There was to be no funeral, she had instructed, as she didn’t have time for that and nor did anyone else. People’s lives are busy, she had written in her perfect handwriting, if a little spidery at times.
Instead, the village opened up the church hall and they had a memorial service, which the tearooms catered with mini egg and bacon pies, and butterfly cakes and eclairs and little shortbreads shaped like oak leaves. They served China tea and lemonade, and the hall was filled with former students that Tassie had taught over the years in Merryknowe.
‘We used to think she was a witch but a good witch,’ said one with a nose piercing.
‘She would bring us dinners when Mam was sick,’ said another who now wore a suit and a silk tie.
She heard stories of Tassie’s enormous impact on the students from gaining a love of reading to pushing themselves to want and expect more from their inner lives. Every time another person spoke, Clara felt humbled by her short friendship with Tassie.
After the service and all was cleaned up, Henry and Clara sat at home in silence.
‘I thought I was special you know, but seeing all those people speak today, I realised she was the one who was special,’ Clara said, her head on Henry’s shoulder.
‘We are all special; she just saw it when we or others couldn’t,’ said Henry.
Clara sighed. ‘I don’t feel well. Too much stress I think since this all happened. It’s been relentless.’
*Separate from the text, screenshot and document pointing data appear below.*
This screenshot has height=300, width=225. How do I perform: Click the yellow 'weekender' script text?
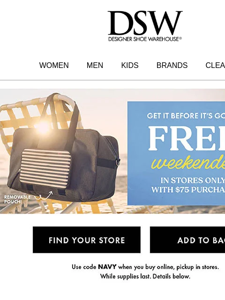click(188, 163)
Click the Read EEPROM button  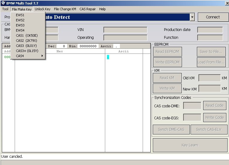pyautogui.click(x=167, y=52)
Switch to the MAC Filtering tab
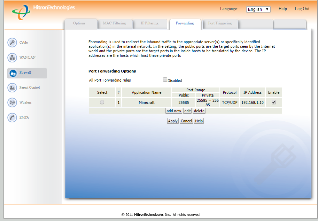This screenshot has width=318, height=221. point(114,23)
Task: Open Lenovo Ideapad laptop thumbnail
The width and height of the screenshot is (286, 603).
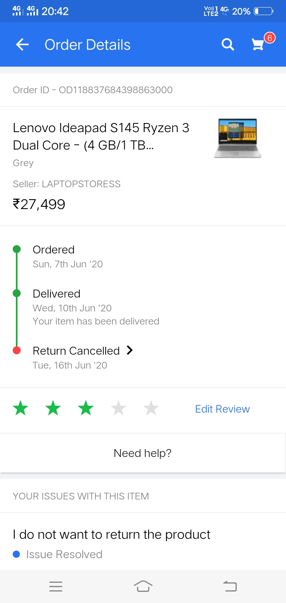Action: point(238,138)
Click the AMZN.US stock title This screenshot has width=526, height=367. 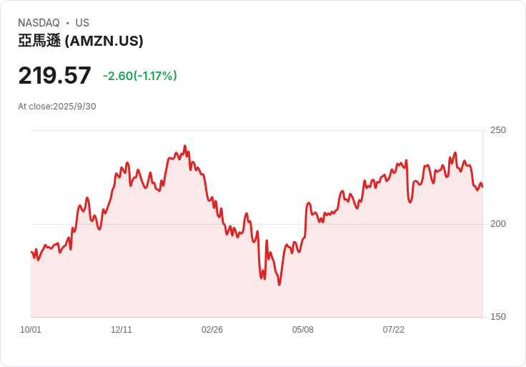tap(81, 41)
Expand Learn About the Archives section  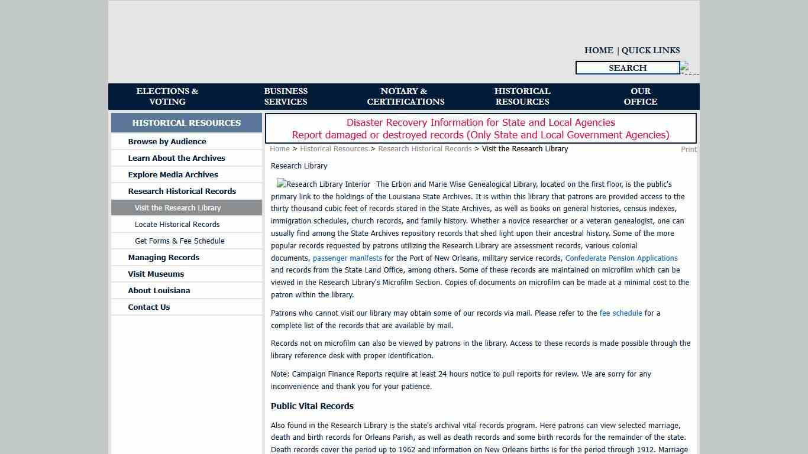pos(176,158)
‘Do you want to have a lie-down?’ asked Henry. ‘I have to go and get Pansy – can you believe it’s been five weeks since she started school?’
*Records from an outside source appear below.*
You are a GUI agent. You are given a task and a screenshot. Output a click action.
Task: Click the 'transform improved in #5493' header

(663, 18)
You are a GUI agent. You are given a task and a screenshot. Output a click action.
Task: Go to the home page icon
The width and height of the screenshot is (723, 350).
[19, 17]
She thought for a moment and then sat up. ‘Five weeks?’
Henry nodded. ‘Yep, coming up for six.’
She stood up. ‘I’ll come with you. I need to go to the shops in Chippenham.’
They drove in Clara’s car and she tried to remember when she had her last period.
So much had happened in the last five weeks, she couldn’t remember anything in a straight line. Joe and Rachel’s engagement, Naomi’s ceremony, the renovations on the tearooms, Pansy starting school, Tassie’s death.
‘What’s wrong?’ asked Henry as they drove.
‘Nothing – I don’t know, I just feel weird,’ she said, being evasive. There was no point saying anything until she knew for certain, but what would Henry say if she was pregnant?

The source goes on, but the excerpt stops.